Le ciel est la limite

roman, deuil, Brésil

 

Le ciel est la limite

Anne LANOË

Fleurus, 2016, 250 p., 13.90€

 

Suite à un accident de la route qui a coûté la vie à sa mère, Samuel est resté quelques jours dans le coma. A son réveil, il refuse de parler... se coupant peu à peu de tous ceux qui l’entourent ! Ne sachant plus quoi inventer pour le sortir de son mutisme, son père l’envoie  2 mois au Brésil : avec un groupe de jeunes, il doit participer à un programme de revégétalisation d’une favela.

Le titre fait référence au bidonville, qui monte jusqu’au ciel, mais aussi à la belle métisse brésilienne, Céu (« ciel »), qui distille la joie de vivre.  « Nous avons des maisons de pauvres comme tu vois mais le monde entier nous envie cette vue sur Rio. Ce n’est pas pour rien qu’on cherche à nous déloger d’ailleurs. C’est bien trop beau pour nous. Seul le ciel nous arrête. »

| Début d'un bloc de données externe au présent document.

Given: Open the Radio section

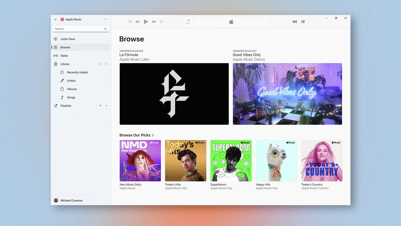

Des fleurs tropicales, un musée d’art naïf, les cariocas, la plage, le Pain de Sucre et le Corcovado… mais aussi des gnons et des engueulades…  « Voyager n’est pas guérir son âme », et pour Samuel, ultrasensible, roi des haussements d’épaules, sourcils levés et mimiques en tous genres, il est difficile de s’entendre avec les autres jeunes du groupe. Chacun a son histoire douloureuse, et peine à accepter les mains tendues !

Ce voyage au Brésil est plutôt un voyage intérieur, ainsi que l’occasion de mieux connaître sa mère en renouant avec son histoire familiale, marquée par les années de plomb en Amérique du Sud.